Good news for anyone who feels that afternoon slump in the middle of their workday: taking a little time to relax instead of pushing through that sluggish feeling might actually help you be more productive overall.
Recently, researchers have been finding more and more benefits to “active rest.” One of their most surprising findings? Working less might actually help you get more done, and scheduling a little time for rest and relaxation in the middle of your workday isn’t lazy—instead, it can help you work more efficiently and come up with better ideas.
This probably sounds contradictory to everything we usually hear about the importance of working hard and putting in extra hours to succeed. But in our fast-paced society, many of us experience the effects of burnout at some point. Maybe you work long hours each day and often feel exhausted and drained on a daily basis, or maybe you’ve kept up with an extra busy schedule for a month or two, only to find yourself struggling to maintain the pace and desperately needing a break. How do you avoid reaching this point while juggling all of your responsibilities?
The answer lies in working more efficiently, and active rest is key. What is active rest? This term could refer to any activity that helps you relax in a healthy way. For example, scrolling through Twitter and watching Netflix wouldn’t count. But meditation, taking a leisurely walk outside, gentle yoga, or even taking a short nap would all be great examples of active rest.
While working on his book Rest: Why You Get More Done When You Work Less, author Alex Soojung-Kim Pang studied the daily routines of important historical figures to see how they scheduled their days and accomplished so much. His findings proved exactly why we all need a little more active rest throughout our days.
It turns out that plenty of scientists, mathematicians, and creative visionaries were well aware of the importance of active rest in their routines. In fact, some of the most successful people throughout history did not subject themselves to burnout or crazy schedules day in and day out. Surprisingly, some of them worked well under 40 hours per week!
For instance, Charles Darwin, who published The Origin of Species and outlined the theory of evolution, took long nature walks several times a day. He always made time to have dinner with his family, and he split his hours between morning and evening—his entire afternoon was dedicated to some form of active rest. Similarly, the famed mathematician Henri Poincaré published thirty books and about 500 papers while consistently spending only four hours per day on his work in this field.
Through recent studies working with scientists in university settings, researchers have published findings that confirm what people like Darwin and Poincaré knew all along—working longer hours doesn’t necessarily mean you’re getting more done. The scientists working overtime were rarely more productive than their colleagues who worked fewer hours. Other studies have confirmed that productivity often drops after about 90 minutes of concentrated effort and that taking extended breaks every hour and a half can help you avoid brain fog.
Why is active rest so important? During your downtime, your brain is not idle. It’s actually using that time to reflect on recent experiences, process newly acquired knowledge, and synthesize information that could give rise to innovative new ideas. These processes are similar to what happens when you fall asleep.

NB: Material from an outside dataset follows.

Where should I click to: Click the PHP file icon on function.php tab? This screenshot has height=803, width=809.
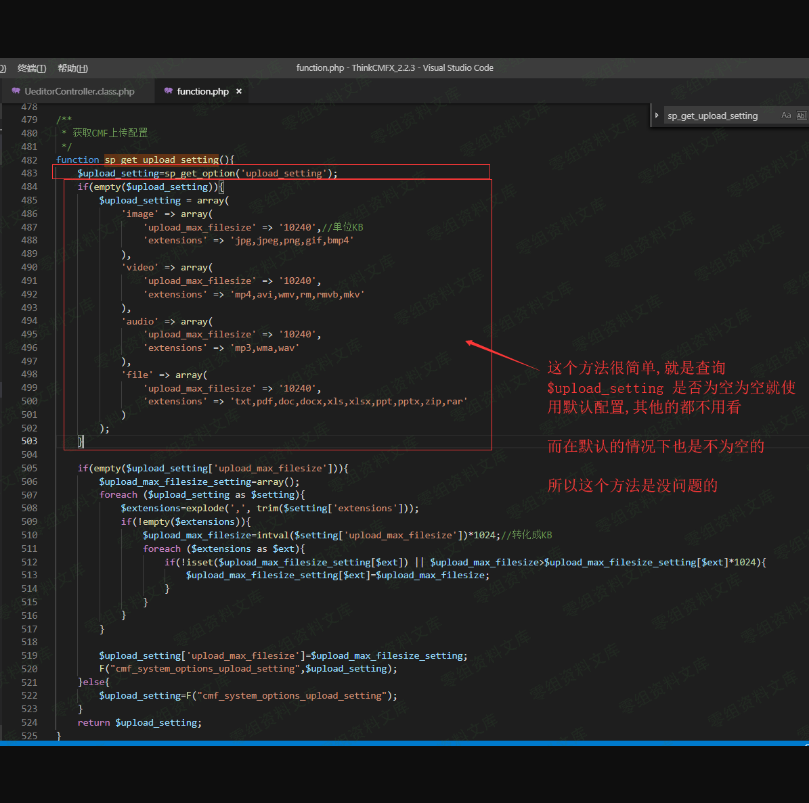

So, how can you make time for active rest in your typical routine? If you work at an office for your 9-5, it might be a bit more challenging, but when it comes to working from home or simply focusing on your hobbies, there are plenty of methods that will help you work more efficiently in a shorter period of time, allowing you to incorporate active rest into your day.
Plan your to-do list carefully, and see if you can block similar tasks together in 90-minute increments. Multitasking might sound like a great idea in theory, but constantly switching from one unrelated task to another can easily slow you down. Try using a website and app blocker for your computer and phone so that you can concentrate without getting derailed by notifications. And if there are any digital tasks you can automate so that you don’t have to do them personally, it can save you time that could help free up your schedule.
There’s no reason to feel guilty about taking time to yourself throughout the day: in the long run, those periods of active rest will help you get ahead of the game. Active rest is essential for critical thinking, creativity, and improved mental health. Work smart, not hard, and take breaks as needed—you’ll be surprised at how much you get done!
Do you incorporate active rest into your daily routine?